Re: bash using awk and amp to write between the passing variable
Posted: Thu Jul 21, 2022 7:42 am
by blumenwesen
Re: bash using awk and amp to write between the passing variable
Posted: Thu Jul 21, 2022 8:25 am
by MochiMoppel
If it has to be awk, then this should work:
Code: Select all
echo "02:43 (03:36)945 7 :0 1 07:37 - 08:59 (01:21)" | awk '{ while(/[0-9] [0-9]/){a=gensub(/(.*[0-9]) ([0-9].*)/,"\\1+\\2", "g");$0=a} print a}'
At least let's put this into a readable format:
Code: Select all
echo "02:43 (03:36)945 7 :0 1 07:37 - 08:59 (01:21)" | awk '{
while (/[0-9] [0-9]/)
{
a = gensub(/(.*[0-9]) ([0-9].*)/, "\\1+\\2", "g")
$0 = a
}
print a
}'
[EDIT] Another way would be to forget about awk, sed and perl and do it with pure bash. Faster and doesn't even require regex:
Code: Select all
t='02:43 (03:36)945 7 :0 1 07:37 - 08:59 (01:21)'
while [[ $t = *[0-9]\ [0-9]* ]];do a=${t%[0-9] [0-9]*}; b=${t#*$a}; b=${b/ /+}; t=$a$b; done
echo "$t"
Re: bash using awk and amp to write between the passing variable
Posted: Thu Jul 21, 2022 4:17 pm
by Burunduk
MochiMoppel wrote: Thu Jul 21, 2022 8:25 am
Code: Select all
echo "02:43 (03:36)945 7 :0 1 07:37 - 08:59 (01:21)" | awk '{ while(/[0-9] [0-9]/){a=gensub(/(.*[0-9]) ([0-9].*)/,"\\1+\\2", "g");$0=a} print a}'
I'm trying to understand what are those greedy .* for.
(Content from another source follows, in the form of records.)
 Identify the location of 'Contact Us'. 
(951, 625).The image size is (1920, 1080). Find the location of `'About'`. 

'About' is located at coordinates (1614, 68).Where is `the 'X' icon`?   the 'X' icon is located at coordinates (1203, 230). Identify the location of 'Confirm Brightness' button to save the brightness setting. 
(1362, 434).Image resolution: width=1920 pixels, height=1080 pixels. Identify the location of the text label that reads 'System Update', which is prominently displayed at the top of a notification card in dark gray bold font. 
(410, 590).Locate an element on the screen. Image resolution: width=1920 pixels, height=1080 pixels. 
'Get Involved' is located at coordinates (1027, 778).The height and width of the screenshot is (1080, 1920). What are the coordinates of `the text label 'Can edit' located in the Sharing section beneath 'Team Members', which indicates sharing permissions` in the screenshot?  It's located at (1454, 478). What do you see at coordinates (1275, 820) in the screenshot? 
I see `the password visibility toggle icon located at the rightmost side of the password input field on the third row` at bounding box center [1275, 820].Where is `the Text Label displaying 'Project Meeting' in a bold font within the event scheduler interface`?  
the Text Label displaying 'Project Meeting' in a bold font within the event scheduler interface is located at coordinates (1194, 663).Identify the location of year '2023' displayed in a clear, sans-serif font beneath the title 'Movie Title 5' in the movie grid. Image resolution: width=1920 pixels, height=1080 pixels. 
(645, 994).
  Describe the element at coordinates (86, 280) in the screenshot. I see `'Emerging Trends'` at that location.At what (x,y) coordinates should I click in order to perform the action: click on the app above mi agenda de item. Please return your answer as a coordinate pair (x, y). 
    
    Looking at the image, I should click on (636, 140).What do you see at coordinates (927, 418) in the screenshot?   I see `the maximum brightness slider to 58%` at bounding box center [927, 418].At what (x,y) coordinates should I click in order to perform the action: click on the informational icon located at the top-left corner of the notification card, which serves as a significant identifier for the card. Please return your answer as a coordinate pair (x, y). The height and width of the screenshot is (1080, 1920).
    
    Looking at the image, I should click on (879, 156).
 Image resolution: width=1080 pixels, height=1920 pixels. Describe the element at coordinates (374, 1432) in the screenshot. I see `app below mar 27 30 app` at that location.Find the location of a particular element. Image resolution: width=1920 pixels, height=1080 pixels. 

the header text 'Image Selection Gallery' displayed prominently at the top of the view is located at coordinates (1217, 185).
The pattern matches the whole string every time replacing only 1 space per iteration. Your sed example works without them. Another question, is it possible to construct a string that would require more than 2 iterations?
Code: Select all
echo "02:43 (03:36)945 7 :0 1 07:37 - 08:59 (01:21)" | awk '{while(/[0-9] [0-9]/){$0=gensub(/([0-9]) ([0-9])/, "\\1+\\2", "g")} print}'
echo "02:43 (03:36)945 7 :0 1 07:37 - 08:59 (01:21)" | awk '{for(i=2;i;i--){$0=gensub(/([0-9]) ([0-9])/, "\\1+\\2", "g")} print}'
Re: bash using awk and amp to write between the passing variable
Posted: Fri Jul 22, 2022 2:34 am
by MochiMoppel
Burunduk wrote: Thu Jul 21, 2022 4:17 pmI'm trying to understand what are those greedy .* for. The pattern matches the whole string every time replacing only 1 space per iteration. Your sed example works without them.
..and so would awk. I thought that awk needs them and didn't test .
Another question, is it possible to construct a string that would require more than 2 iterations?
You mean for blumenwesen's pattern? I dare to say: No, not possible.